Le sujet peut sembler anodin, mais il revient souvent — et souligne la dissonance entre certaines habitudes traditionnelles et le bon sens.
À La Réunion 🇷🇪, par exemple, il est admis qu’il n’y a pas besoin de demander la permission pour aller boire.
Certes, les conditions climatiques font de cette problématique un « non sujet » mais la température ne devrait pas être la seule raison qui autoriserait un pratiquant à s’hydrater spontanément.
Personnellement, le sujet me fait bondir, car je trouve que c’est une véritable aberration de devoir demander la permission pour s’hydrater.

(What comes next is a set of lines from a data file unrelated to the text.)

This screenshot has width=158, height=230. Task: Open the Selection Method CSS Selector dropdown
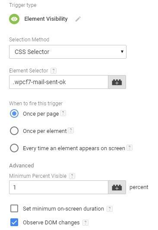tap(68, 52)
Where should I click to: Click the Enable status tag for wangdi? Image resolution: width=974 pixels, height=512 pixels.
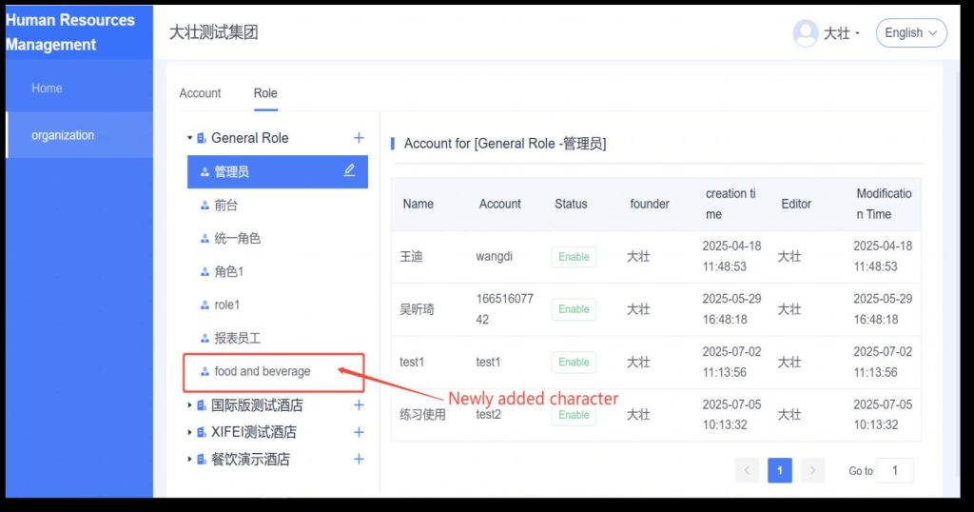pyautogui.click(x=574, y=257)
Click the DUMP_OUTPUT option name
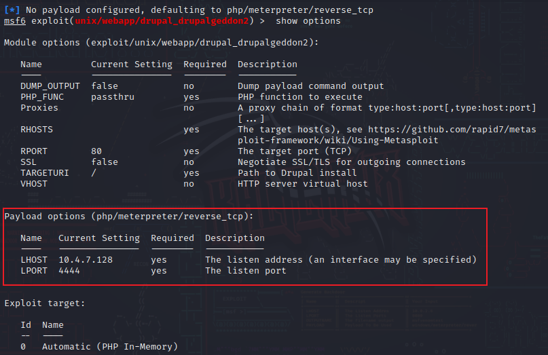 pos(50,86)
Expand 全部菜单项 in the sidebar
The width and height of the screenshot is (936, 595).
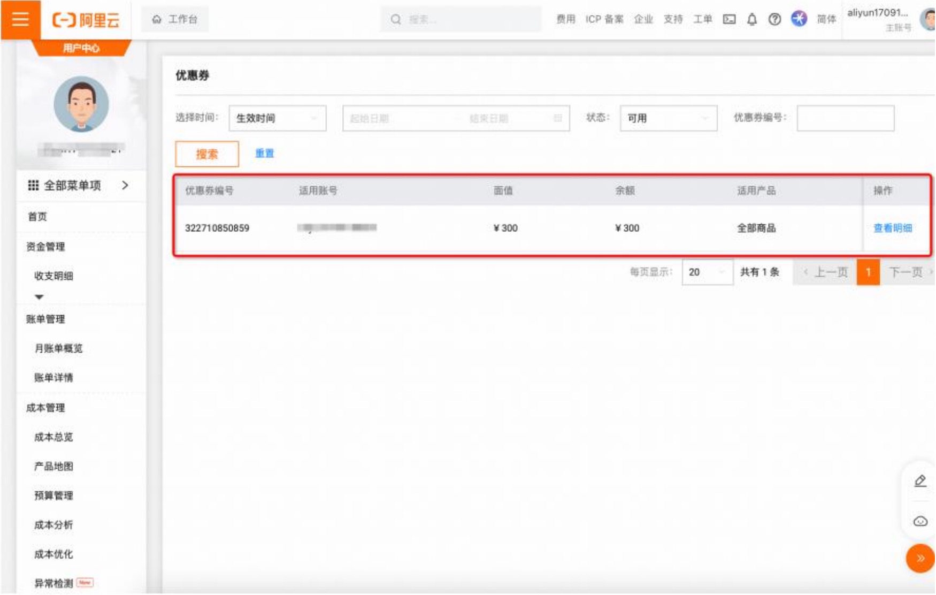point(79,186)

C’est tout simplement incohérent et surtout infantilisant.
Et pour ceux qui affirment que la tradition vient du Japon, je tiens à préciser que j’ai pratiqué dans 8 dojos au Japon 🇯🇵, dont au moins la moitié proposaient des pauses pour boire dans le cadre d’une heure de cours (j’ai même assisté à 3/4 pauses dans certains cas !).

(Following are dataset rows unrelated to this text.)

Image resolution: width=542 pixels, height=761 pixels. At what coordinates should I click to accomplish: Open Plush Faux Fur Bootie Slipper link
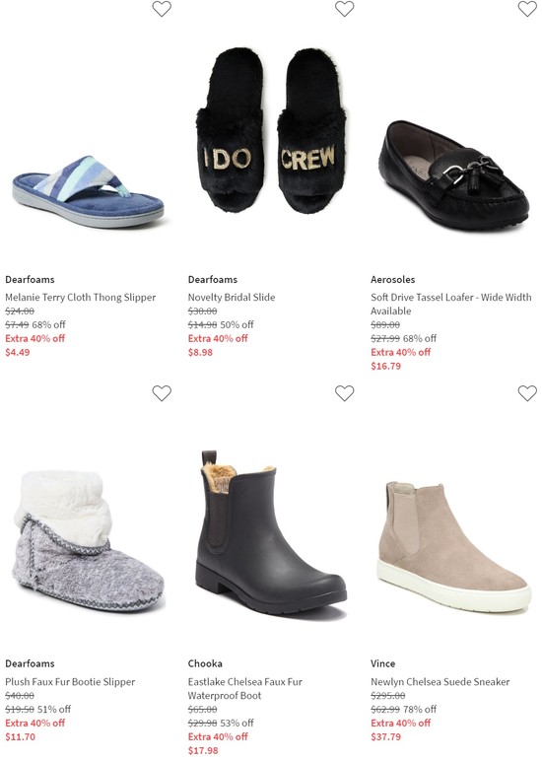[70, 681]
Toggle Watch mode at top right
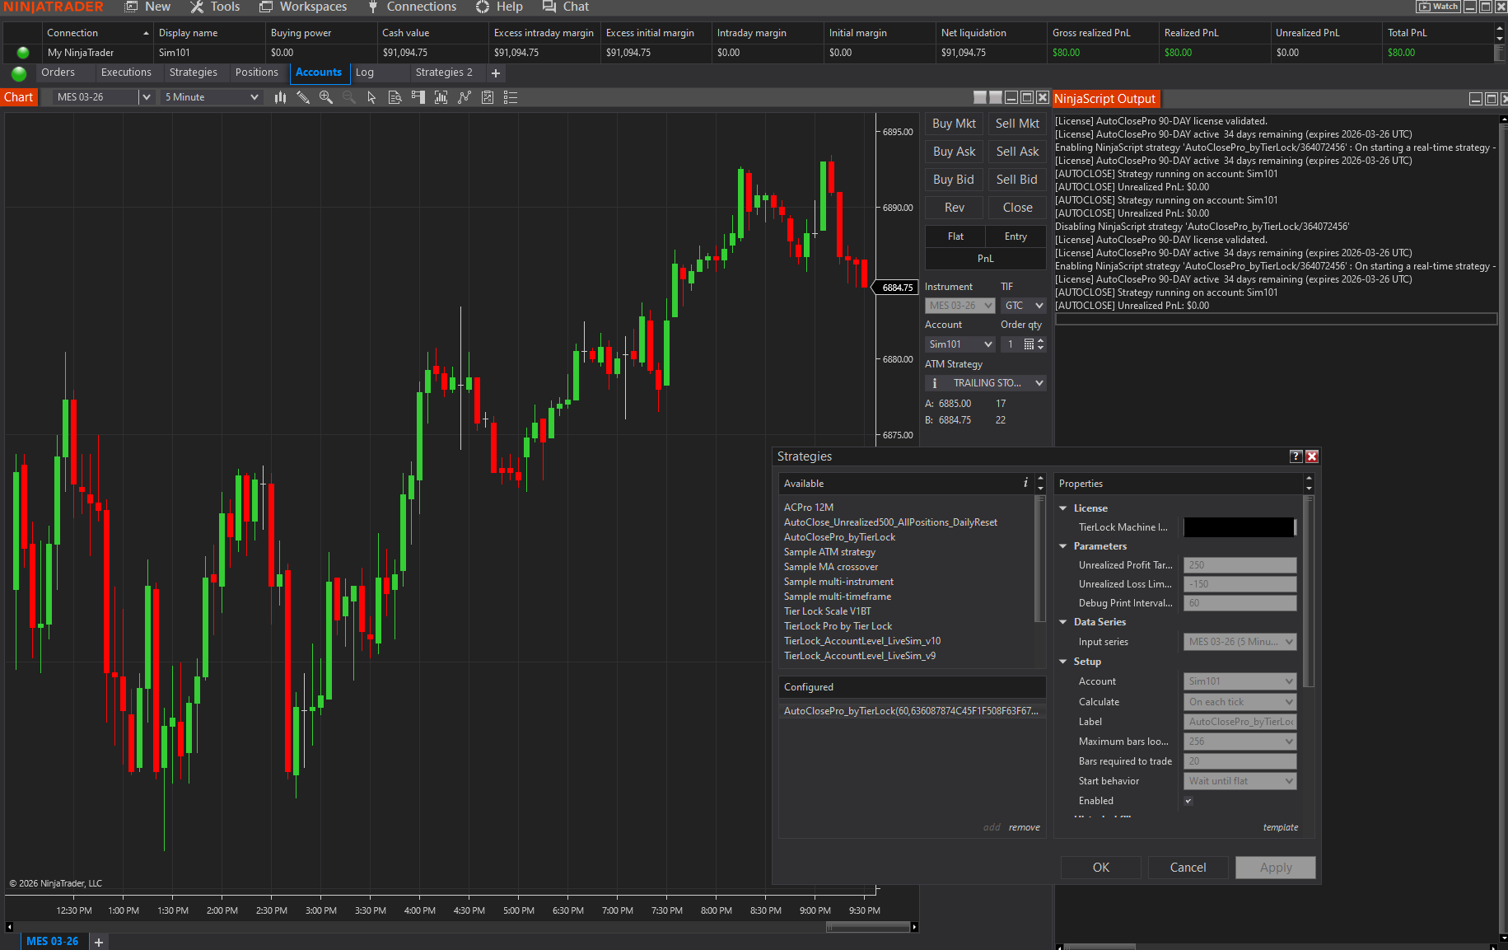The image size is (1508, 950). 1437,7
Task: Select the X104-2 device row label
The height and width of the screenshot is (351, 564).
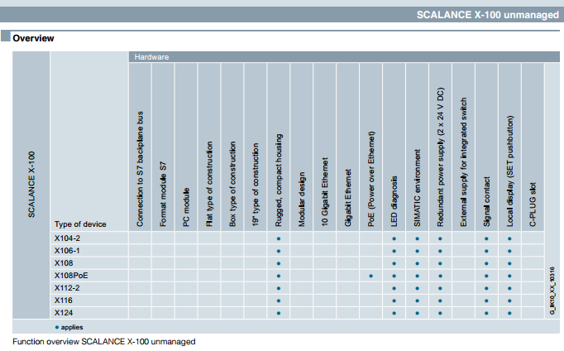Action: coord(66,238)
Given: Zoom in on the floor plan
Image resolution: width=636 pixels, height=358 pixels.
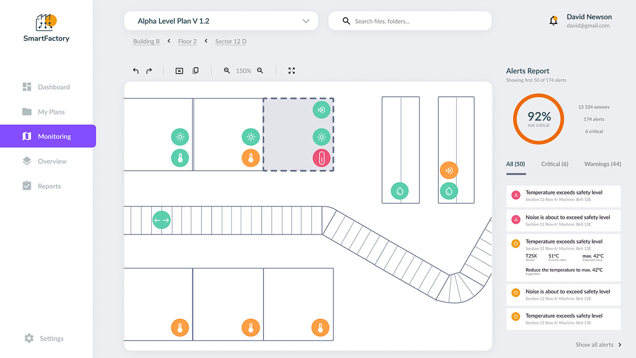Looking at the screenshot, I should (x=227, y=71).
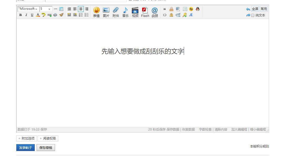
Task: Insert music with the 音乐 icon
Action: pyautogui.click(x=125, y=12)
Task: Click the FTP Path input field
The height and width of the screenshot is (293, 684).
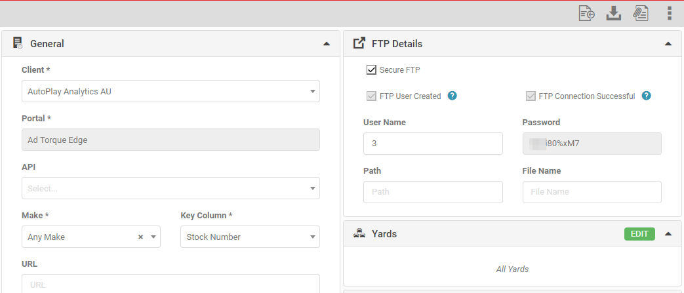Action: pos(433,192)
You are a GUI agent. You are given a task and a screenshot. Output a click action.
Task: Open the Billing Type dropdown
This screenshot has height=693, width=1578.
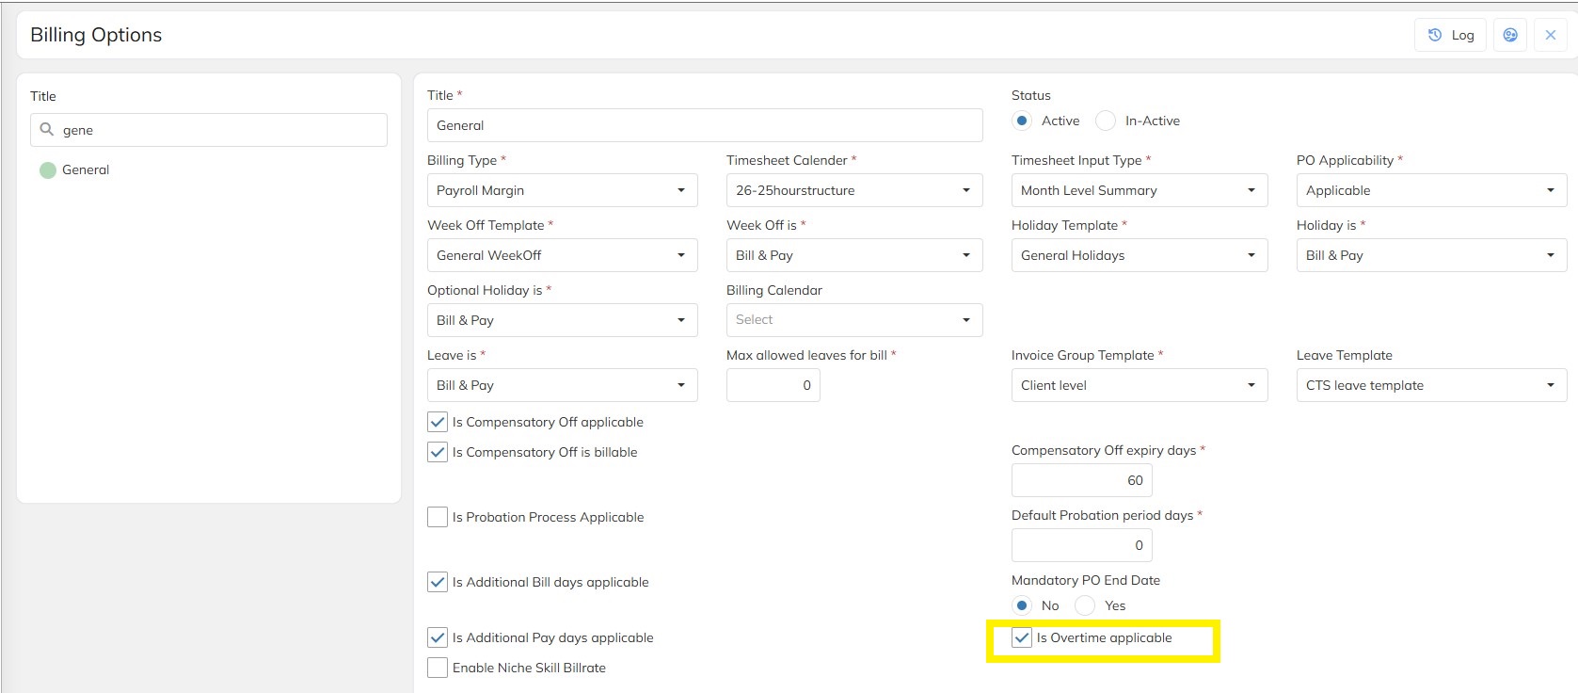pyautogui.click(x=562, y=190)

Aujourd’hui, des élèves se font encore réprimander parce qu’ils n’ont pas demandé l’autorisation d’aller boire.
Alors remettons l’église au milieu du village : il s’agit de prendre quelques secondes pour s’hydrater dans un contexte sportif, pas de faire une pause apéro.
À force de suivre des traditions sans les questionner, on finit parfois par desservir la discipline — voire décourager ceux qui aimeraient simplement pratiquer.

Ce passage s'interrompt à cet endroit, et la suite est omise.